Akos, author of his blog 'Radio for Everyone' has recently reviewed our new RTL-SDR.com Triple Filtered ADS-B LNA. In the review he compares our ADS-B LNA against another external ADS-B LNA by Uputronics and against the FlightAware Prostick and Prostick+. The tests use the external LNA's plugged directly into the dongle in order to more fairly compare against the FlightAware dongles which have LNA's built in to the dongles themselves. From his results the RTL-SDR.com ADS-B LNA appears to have near identical results with the Uputronics LNA, and slightly better results compared to the FlightAware dongles. Akos has not yet tested the main use-case of the LNA, which is to use it at the end of a run of coax cable, however he plans to do this in a future test. Also in his second post Akos shows how to build a simple amplified Coketenna using our ADS-B LNA.
On the subject of ADS-B performance we note that there are two ways to set up a system for optimal reception (apart from the antenna). The first is to place the computing and radio devices (such as a Raspberry Pi and RTL-SDR) as close to the antenna as possible (leaving a ~1m coax run to avoid local interference from the Pi). For this type of setup it is cheaper to use a FlightAware Prostick Plus RTL-SDR dongle since this has an ADS-B LNA built into it. However, the disadvantage is that you may need to set up a Power over Ethernet system, or find a remote power source, and possibly place the Pi in a difficult to service location such as in an attic or up a mast.
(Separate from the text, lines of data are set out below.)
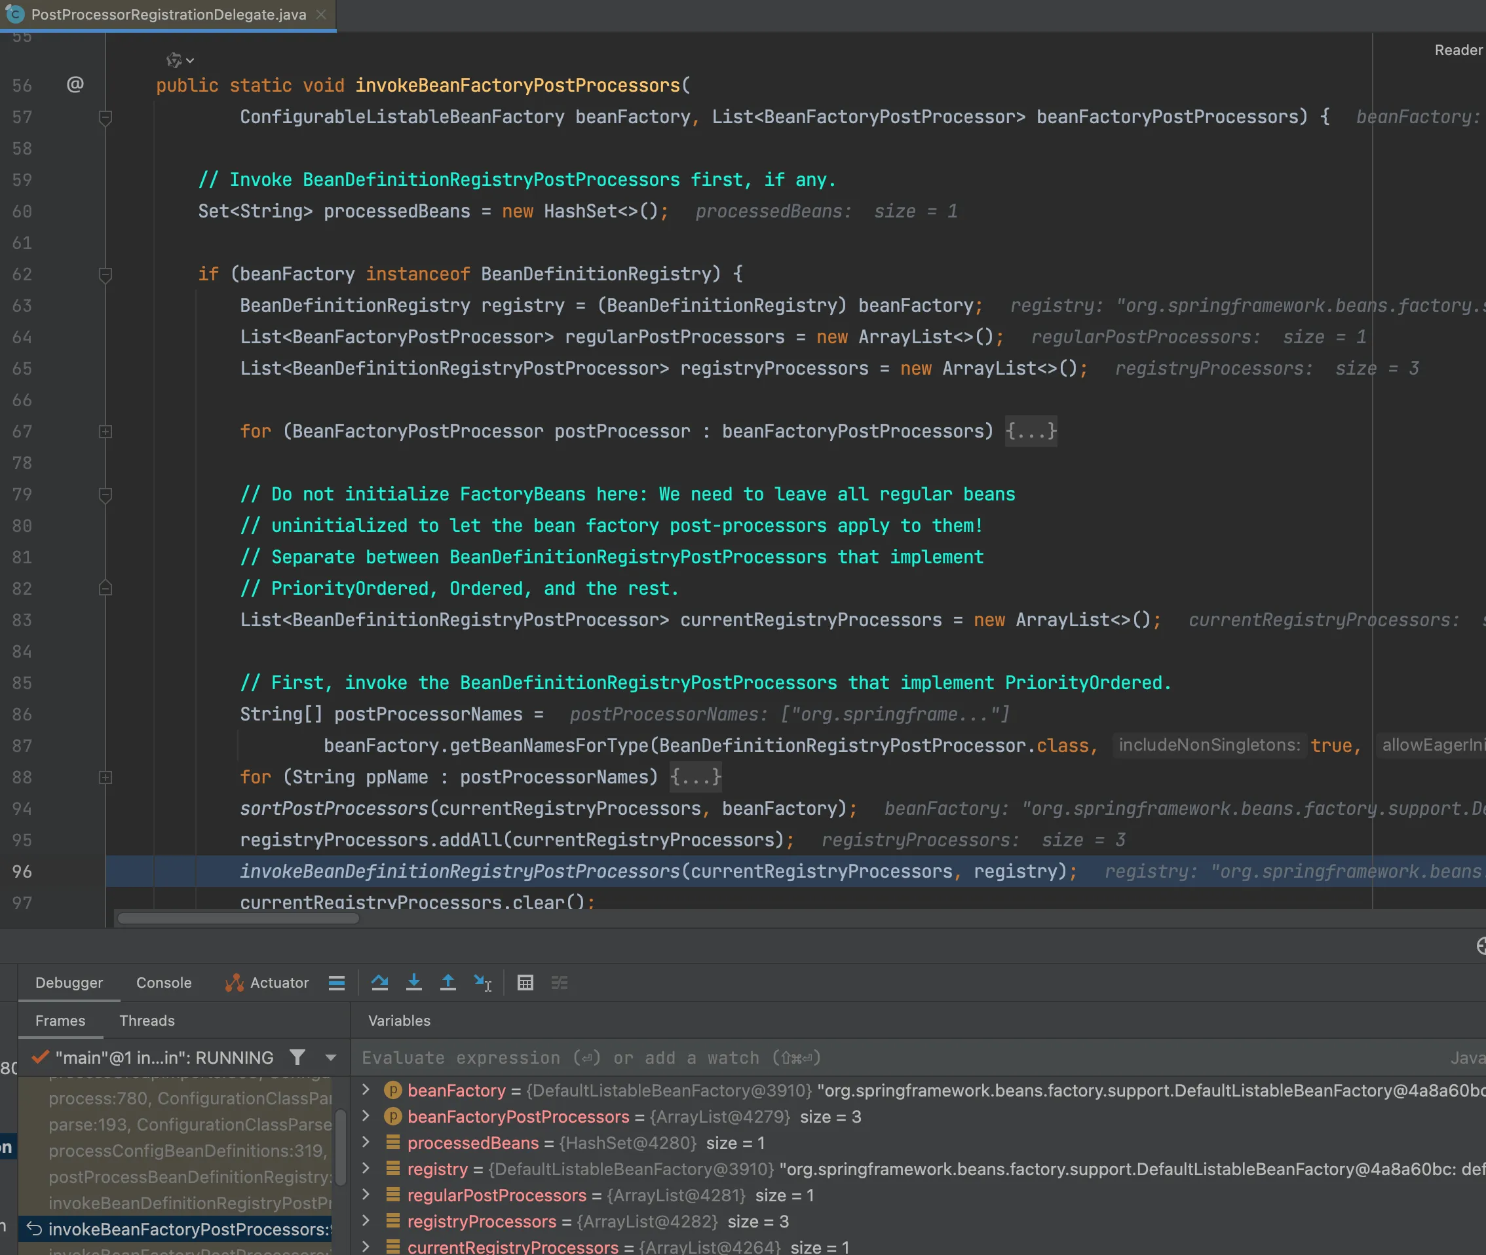Expand the folded for loop on line 67
The height and width of the screenshot is (1255, 1486).
[105, 431]
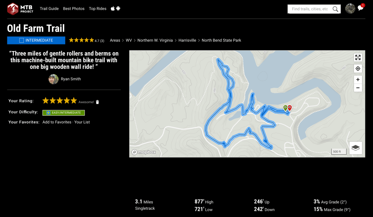The width and height of the screenshot is (373, 217).
Task: Open North Bend State Park breadcrumb
Action: (221, 40)
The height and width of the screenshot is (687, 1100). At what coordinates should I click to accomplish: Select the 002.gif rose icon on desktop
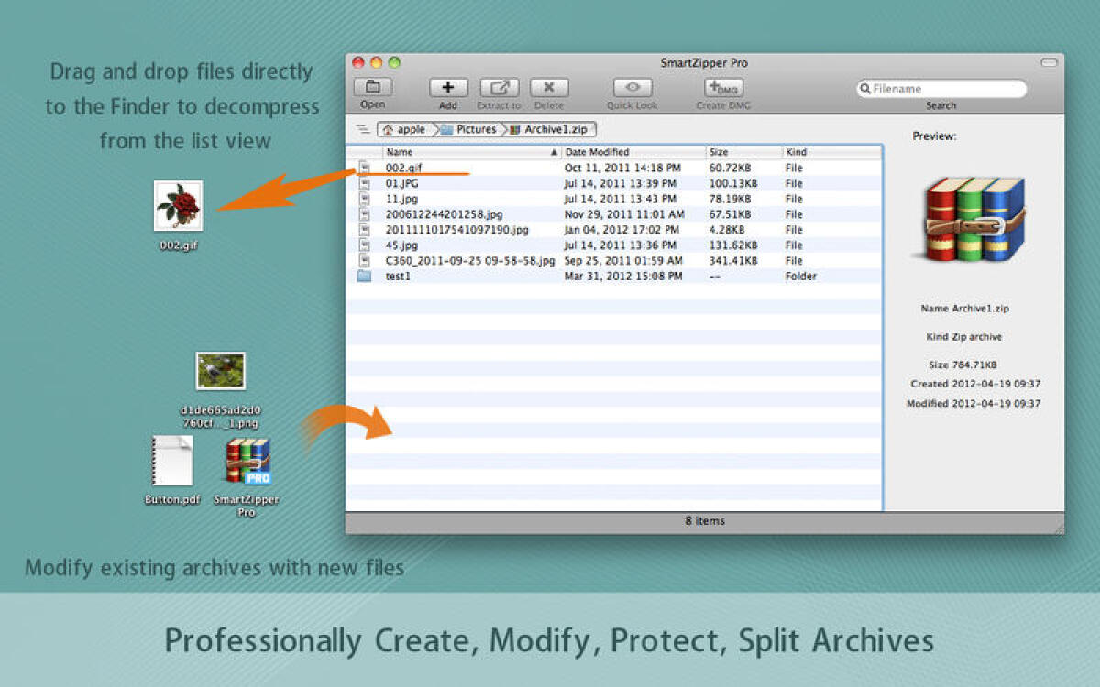pyautogui.click(x=178, y=203)
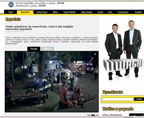The image size is (144, 118).
Task: Switch to the Treść tab
Action: point(34,49)
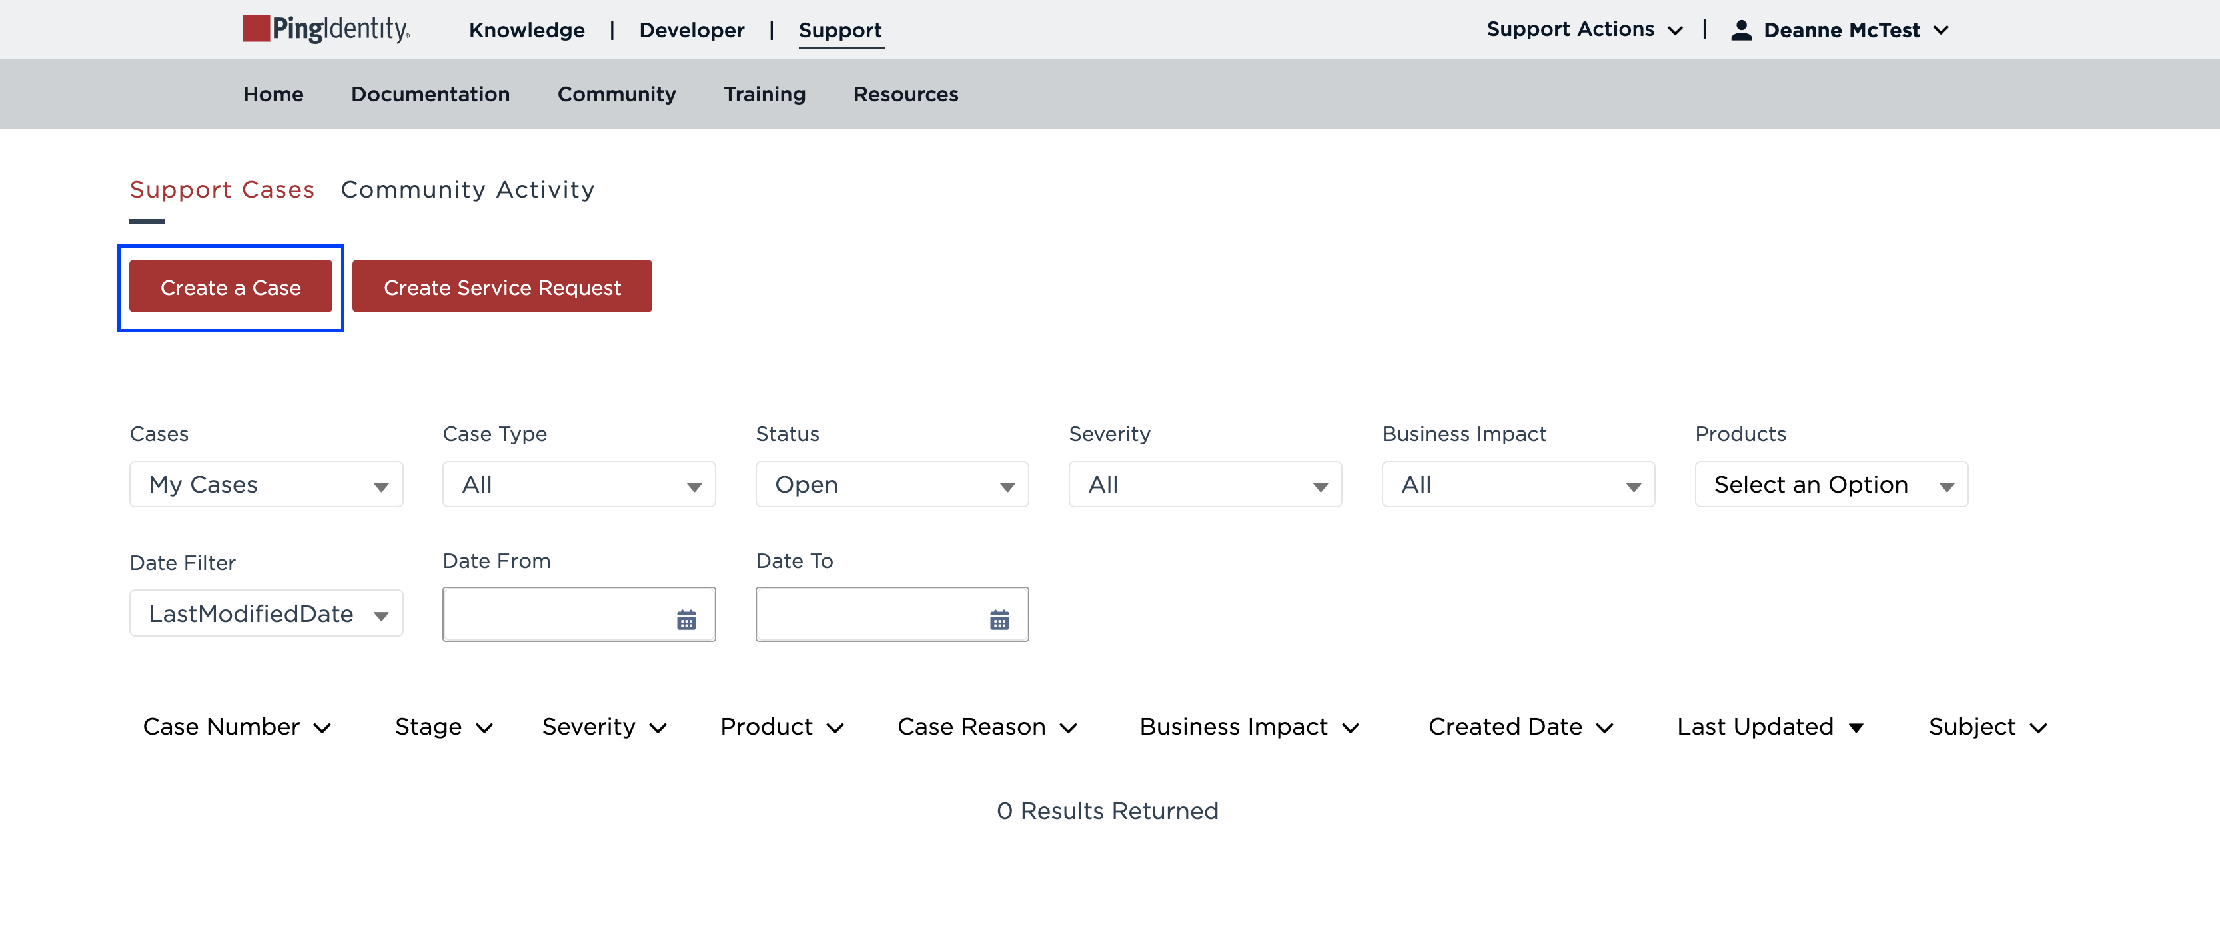The height and width of the screenshot is (951, 2220).
Task: Open the Cases filter showing My Cases
Action: coord(265,484)
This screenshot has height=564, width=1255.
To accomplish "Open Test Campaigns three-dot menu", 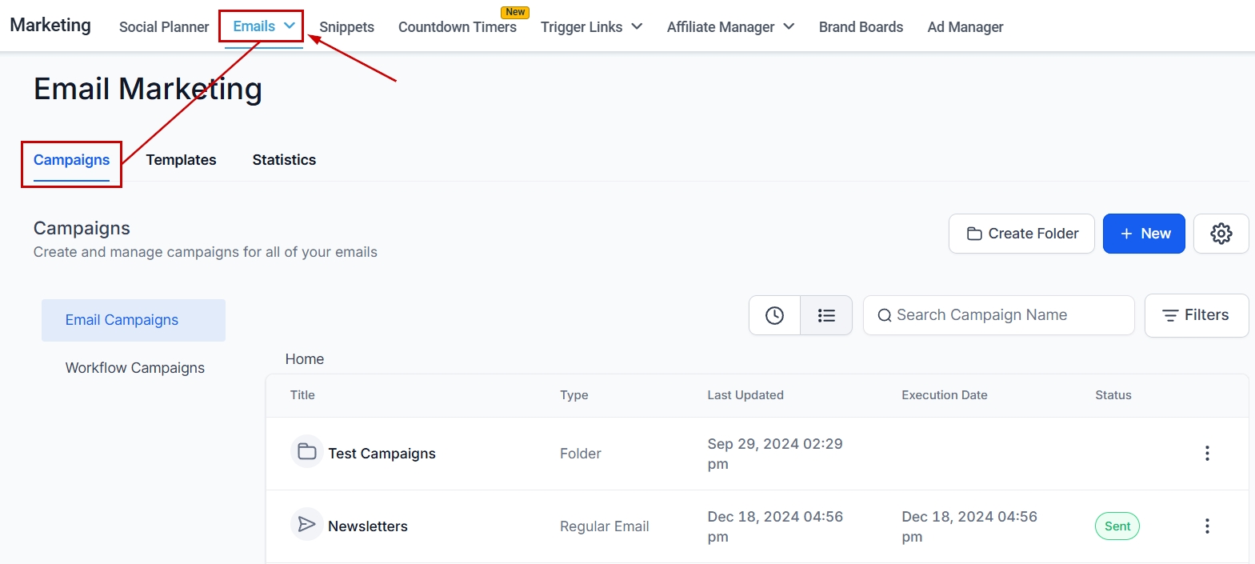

The second option is to use an external ADS-B LNA close to the antenna, and run coax down to the computing device which is positioned in a more accessible location. The LNA will negate any losses in the coax cable, and with high enough gain on the LNA, using quality coax is not such a high requirement since those losses are negated by sufficient LNA gain. Both methods will yield similar excellent performance.